The 1950s in America

Minorities in Canada

by David A. Crain

The 1950’s witnessed important changes in the socioeconomic status of several of Canada’s minority groups, although inequalities and racism continued to exist.

Canada was a multiethnic and multicultural society during the 1950’s. The status of minority communities during that decade is better understood with a brief overview of the historical context for Canada’s dual national heritage and increasingly multicultural makeup.

English speakers from the British Isles occupied the position of Canada’s dominant culture. The large French Canadian minority, Canada’s other so-called founding culture, followed in importance, influence, and numbers.
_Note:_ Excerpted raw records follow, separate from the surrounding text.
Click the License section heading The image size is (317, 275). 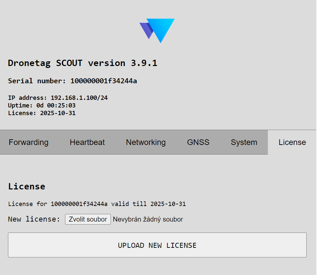point(27,186)
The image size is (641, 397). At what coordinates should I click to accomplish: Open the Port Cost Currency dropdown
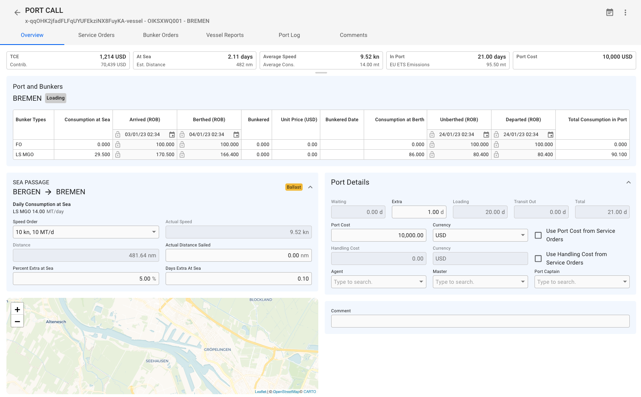tap(480, 235)
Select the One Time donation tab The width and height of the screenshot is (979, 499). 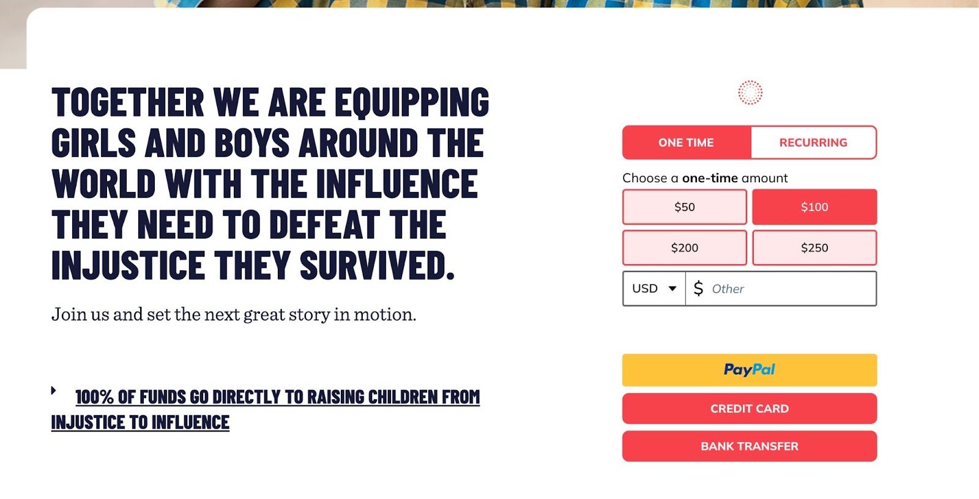[686, 142]

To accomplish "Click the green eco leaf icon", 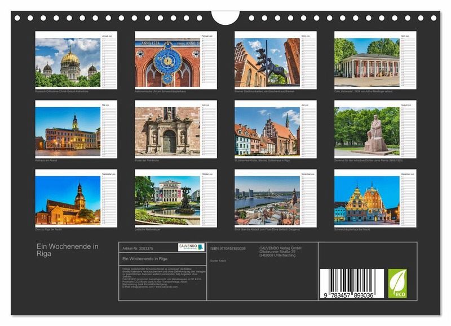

Canada’s indigenous groups, the Inuit and Amerindians, who occupied the land for many millennia prior to European contact, later would use the term “First Nations” to define themselves. Other minorities who were also part of the ethnic scene during the 1950’s were non-Anglo Europeans, African Canadians, and Asians.

Dual European Heritage

Canada was not founded on a single cultural and linguistic heritage. Although Great Britain conquered French Canada during the early 1760’s, and English speakers eventually outnumbered francophones, by the early nineteenth century, British rule failed to assimilate the large French minority concentrated primarily in Quebec. French Canadians, motivated by la survivance (cultural survival), clung to their language, Roman Catholic faith, customs, and special institutions. A high birthrate—sometimes called “the revenge of the cradle”—kept the percentage of French Canadians high in spite of continuing immigration from the British Isles. Anglo political leaders were eventually forced to accept the “French fact.” When Canada gained self-rule from Britain in 1867 and organized a confederation of five provinces, Quebec agreed to join only after it was granted sole control over its educational system and cultural affairs. Throughout the years that followed, Quebec jealously guarded and asserted its separate identity.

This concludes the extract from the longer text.